The Happy Meal announcement came on the heels of the National Restaurant Association unveiling its “Kids LiveWell” initiative to set limits on calories, fat, and sodium in children’s meals. Now many are questioning whether it is the industry’s job to educate kids on portion sizes and calories.
“The service is so convenient for families, there is a responsibility for [quick serves] to offer those healthier options,” says Julie Casey. A mother of two, Casey launched MyKidsPlate.com in 2007 to point parents toward healthy, kid-friendly restaurants in their neighborhoods.
But there is a reason Cookie Monster loves his cookies so much; a Mintel survey suggests consumers prefer flavor to health when dining out, and may overlook nutrition in favor of culinary pleasure.
“Families go out to eat as an indulgent thing,” Casey says. “Even though some consumers have the intent of ordering the healthy option, when they get [to a restaurant], they’re like, ‘Oh, I’m going to treat myself.’ There are definitely two factors at play.”
Kathy Hayden, a foodservice analyst for Mintel, says quick serves and the NRA are only taking “baby steps” with kids’ nutrition. She says there is pressure on the restaurant industry to adapt to the health movement, but that adding a veggie-dip combination or mandarin slices to a meal is not forward thinking.
“I really don’t see anything new,” she says. “I see very small modifications on existing menus. Somebody needs to say, ‘let’s try something really different.’”

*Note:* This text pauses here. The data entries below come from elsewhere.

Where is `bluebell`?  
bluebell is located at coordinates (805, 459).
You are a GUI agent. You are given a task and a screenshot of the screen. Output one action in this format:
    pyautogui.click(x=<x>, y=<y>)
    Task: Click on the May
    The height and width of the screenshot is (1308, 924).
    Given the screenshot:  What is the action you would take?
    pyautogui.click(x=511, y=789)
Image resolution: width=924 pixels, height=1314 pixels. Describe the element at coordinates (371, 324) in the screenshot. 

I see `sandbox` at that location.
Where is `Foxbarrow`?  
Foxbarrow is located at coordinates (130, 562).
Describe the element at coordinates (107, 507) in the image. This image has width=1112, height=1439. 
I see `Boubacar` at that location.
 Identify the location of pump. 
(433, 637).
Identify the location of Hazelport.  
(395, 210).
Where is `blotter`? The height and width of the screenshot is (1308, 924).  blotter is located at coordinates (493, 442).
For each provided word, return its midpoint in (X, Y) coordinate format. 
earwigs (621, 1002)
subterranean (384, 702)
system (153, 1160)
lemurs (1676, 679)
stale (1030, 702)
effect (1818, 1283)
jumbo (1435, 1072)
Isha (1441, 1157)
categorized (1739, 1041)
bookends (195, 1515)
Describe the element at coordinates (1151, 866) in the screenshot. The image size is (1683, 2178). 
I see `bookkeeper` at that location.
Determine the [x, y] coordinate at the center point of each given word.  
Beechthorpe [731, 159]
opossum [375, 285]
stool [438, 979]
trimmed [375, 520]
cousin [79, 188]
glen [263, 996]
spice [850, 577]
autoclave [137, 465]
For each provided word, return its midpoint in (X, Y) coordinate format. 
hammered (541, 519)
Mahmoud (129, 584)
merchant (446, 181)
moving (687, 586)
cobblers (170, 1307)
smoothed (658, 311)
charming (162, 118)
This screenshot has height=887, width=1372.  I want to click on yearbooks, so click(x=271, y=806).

McDonald’s, meanwhile, remains one of the forbearers in teaching kids why health is important. In July, the chain revealed its Champions of Play program for the 2012 Olympics, which includes flying 200 children from around the world to London to play with Olympic athletes, tour Olympic venues, and learn about healthy eating with chefs. Also, starting in 2012, all of McDonald’s advertising geared at children will include messaging about an active lifestyle.
“We have a responsibility to educate parents on the foods we make available, so they can decide what is right for their child,” Proud says.